▶ _Work required_:
Every entry has to be output exactly, with none skipped.

**** Information ****

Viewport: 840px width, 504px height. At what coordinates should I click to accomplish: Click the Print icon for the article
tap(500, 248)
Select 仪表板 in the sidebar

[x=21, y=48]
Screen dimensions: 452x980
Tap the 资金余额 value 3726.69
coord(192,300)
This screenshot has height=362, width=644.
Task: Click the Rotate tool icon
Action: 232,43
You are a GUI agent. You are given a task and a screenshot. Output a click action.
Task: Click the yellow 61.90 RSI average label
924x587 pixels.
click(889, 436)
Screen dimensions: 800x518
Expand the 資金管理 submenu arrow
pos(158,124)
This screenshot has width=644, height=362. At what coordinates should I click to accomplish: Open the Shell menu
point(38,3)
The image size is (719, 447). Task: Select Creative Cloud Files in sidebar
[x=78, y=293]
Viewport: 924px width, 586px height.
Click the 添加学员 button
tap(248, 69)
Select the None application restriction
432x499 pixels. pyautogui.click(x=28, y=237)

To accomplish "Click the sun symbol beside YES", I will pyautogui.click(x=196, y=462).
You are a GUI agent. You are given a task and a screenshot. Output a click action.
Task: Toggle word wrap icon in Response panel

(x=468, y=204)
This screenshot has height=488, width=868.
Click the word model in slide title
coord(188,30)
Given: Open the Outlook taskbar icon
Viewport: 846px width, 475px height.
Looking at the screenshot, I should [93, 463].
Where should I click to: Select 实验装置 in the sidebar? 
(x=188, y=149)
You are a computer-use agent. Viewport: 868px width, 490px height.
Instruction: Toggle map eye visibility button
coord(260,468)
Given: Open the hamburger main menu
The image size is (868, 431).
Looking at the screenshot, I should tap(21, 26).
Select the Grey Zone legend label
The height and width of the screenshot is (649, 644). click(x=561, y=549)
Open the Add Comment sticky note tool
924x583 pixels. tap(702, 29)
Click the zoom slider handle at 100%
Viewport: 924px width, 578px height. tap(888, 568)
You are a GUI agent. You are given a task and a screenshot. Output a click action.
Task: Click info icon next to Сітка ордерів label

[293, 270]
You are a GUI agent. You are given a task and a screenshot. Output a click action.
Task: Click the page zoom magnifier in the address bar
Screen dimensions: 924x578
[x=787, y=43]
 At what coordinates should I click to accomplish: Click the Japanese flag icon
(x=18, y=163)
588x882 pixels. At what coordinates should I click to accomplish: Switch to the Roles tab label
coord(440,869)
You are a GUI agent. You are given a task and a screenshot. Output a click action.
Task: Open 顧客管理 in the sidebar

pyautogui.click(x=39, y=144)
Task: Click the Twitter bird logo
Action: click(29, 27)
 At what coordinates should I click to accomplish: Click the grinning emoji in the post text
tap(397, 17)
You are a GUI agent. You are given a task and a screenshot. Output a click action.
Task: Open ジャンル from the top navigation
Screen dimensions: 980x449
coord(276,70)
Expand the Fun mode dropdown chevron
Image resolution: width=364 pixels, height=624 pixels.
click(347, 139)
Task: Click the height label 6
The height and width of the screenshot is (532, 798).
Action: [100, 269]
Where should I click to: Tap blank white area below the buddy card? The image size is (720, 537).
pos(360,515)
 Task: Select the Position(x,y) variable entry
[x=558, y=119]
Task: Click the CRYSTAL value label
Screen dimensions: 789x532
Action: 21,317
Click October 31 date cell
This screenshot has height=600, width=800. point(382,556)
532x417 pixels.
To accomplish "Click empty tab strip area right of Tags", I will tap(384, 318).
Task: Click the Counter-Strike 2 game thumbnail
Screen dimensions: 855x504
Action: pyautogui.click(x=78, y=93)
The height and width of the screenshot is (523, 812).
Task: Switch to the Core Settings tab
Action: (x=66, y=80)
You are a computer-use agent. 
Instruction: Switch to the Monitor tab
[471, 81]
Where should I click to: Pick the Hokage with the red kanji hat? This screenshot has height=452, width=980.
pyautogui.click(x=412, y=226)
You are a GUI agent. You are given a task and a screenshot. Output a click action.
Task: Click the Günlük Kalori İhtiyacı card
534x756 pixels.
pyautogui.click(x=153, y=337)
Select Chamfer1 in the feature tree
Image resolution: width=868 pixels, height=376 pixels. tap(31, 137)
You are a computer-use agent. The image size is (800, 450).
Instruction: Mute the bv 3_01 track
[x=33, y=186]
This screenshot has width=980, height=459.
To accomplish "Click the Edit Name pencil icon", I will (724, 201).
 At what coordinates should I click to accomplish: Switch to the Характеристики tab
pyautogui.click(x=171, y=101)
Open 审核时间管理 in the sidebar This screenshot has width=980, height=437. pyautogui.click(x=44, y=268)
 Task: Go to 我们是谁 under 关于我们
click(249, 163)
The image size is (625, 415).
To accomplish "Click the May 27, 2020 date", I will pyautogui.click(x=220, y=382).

****

▶ _Worked solution_:
Viewport: 840px width, 504px height. At what coordinates should I click to accomplish: Click the Print icon for the article
tap(500, 248)
Select 仪表板 in the sidebar

[x=21, y=48]
Screen dimensions: 452x980
Tap the 资金余额 value 3726.69
coord(192,300)
This screenshot has height=362, width=644.
Task: Click the Rotate tool icon
Action: 232,43
You are a GUI agent. You are given a task and a screenshot. Output a click action.
Task: Click the yellow 61.90 RSI average label
924x587 pixels.
click(889, 436)
Screen dimensions: 800x518
Expand the 資金管理 submenu arrow
pos(158,124)
This screenshot has width=644, height=362. At what coordinates should I click to accomplish: Open the Shell menu
point(38,3)
The image size is (719, 447). Task: Select Creative Cloud Files in sidebar
[x=78, y=293]
Viewport: 924px width, 586px height.
Click the 添加学员 button
tap(248, 69)
Select the None application restriction
432x499 pixels. pyautogui.click(x=28, y=237)

To accomplish "Click the sun symbol beside YES", I will pyautogui.click(x=196, y=462).
You are a GUI agent. You are given a task and a screenshot. Output a click action.
Task: Toggle word wrap icon in Response panel

(x=468, y=204)
This screenshot has height=488, width=868.
Click the word model in slide title
coord(188,30)
Given: Open the Outlook taskbar icon
Viewport: 846px width, 475px height.
Looking at the screenshot, I should [93, 463].
Where should I click to: Select 实验装置 in the sidebar? 
(x=188, y=149)
You are a computer-use agent. Viewport: 868px width, 490px height.
Instruction: Toggle map eye visibility button
coord(260,468)
Given: Open the hamburger main menu
The image size is (868, 431).
Looking at the screenshot, I should tap(21, 26).
Select the Grey Zone legend label
The height and width of the screenshot is (649, 644). click(x=561, y=549)
Open the Add Comment sticky note tool
924x583 pixels. tap(702, 29)
Click the zoom slider handle at 100%
Viewport: 924px width, 578px height. tap(888, 568)
You are a GUI agent. You are given a task and a screenshot. Output a click action.
Task: Click info icon next to Сітка ордерів label

[293, 270]
You are a GUI agent. You are given a task and a screenshot. Output a click action.
Task: Click the page zoom magnifier in the address bar
Screen dimensions: 924x578
[x=787, y=43]
 At what coordinates should I click to accomplish: Click the Japanese flag icon
(x=18, y=163)
588x882 pixels. At what coordinates should I click to accomplish: Switch to the Roles tab label
coord(440,869)
You are a GUI agent. You are given a task and a screenshot. Output a click action.
Task: Open 顧客管理 in the sidebar

pyautogui.click(x=39, y=144)
Task: Click the Twitter bird logo
Action: click(29, 27)
 At what coordinates should I click to accomplish: Click the grinning emoji in the post text
tap(397, 17)
You are a GUI agent. You are given a task and a screenshot. Output a click action.
Task: Open ジャンル from the top navigation
Screen dimensions: 980x449
coord(276,70)
Expand the Fun mode dropdown chevron
Image resolution: width=364 pixels, height=624 pixels.
click(347, 139)
Task: Click the height label 6
The height and width of the screenshot is (532, 798).
Action: [100, 269]
Where should I click to: Tap blank white area below the buddy card? The image size is (720, 537).
pos(360,515)
 Task: Select the Position(x,y) variable entry
[x=558, y=119]
Task: Click the CRYSTAL value label
Screen dimensions: 789x532
Action: 21,317
Click October 31 date cell
This screenshot has height=600, width=800. point(382,556)
532x417 pixels.
To accomplish "Click empty tab strip area right of Tags", I will tap(384, 318).
Task: Click the Counter-Strike 2 game thumbnail
Screen dimensions: 855x504
Action: pyautogui.click(x=78, y=93)
The height and width of the screenshot is (523, 812).
Task: Switch to the Core Settings tab
Action: (x=66, y=80)
You are a computer-use agent. 
Instruction: Switch to the Monitor tab
[471, 81]
Where should I click to: Pick the Hokage with the red kanji hat? This screenshot has height=452, width=980.
pyautogui.click(x=412, y=226)
You are a GUI agent. You are given a task and a screenshot. Output a click action.
Task: Click the Günlük Kalori İhtiyacı card
534x756 pixels.
pyautogui.click(x=153, y=337)
Select Chamfer1 in the feature tree
Image resolution: width=868 pixels, height=376 pixels. tap(31, 137)
You are a computer-use agent. The image size is (800, 450).
Instruction: Mute the bv 3_01 track
[x=33, y=186]
This screenshot has width=980, height=459.
To accomplish "Click the Edit Name pencil icon", I will (724, 201).
 At what coordinates should I click to accomplish: Switch to the Характеристики tab
pyautogui.click(x=171, y=101)
Open 审核时间管理 in the sidebar This screenshot has width=980, height=437. pyautogui.click(x=44, y=268)
 Task: Go to 我们是谁 under 关于我们
click(249, 163)
The image size is (625, 415).
To accomplish "Click the May 27, 2020 date", I will pyautogui.click(x=220, y=382).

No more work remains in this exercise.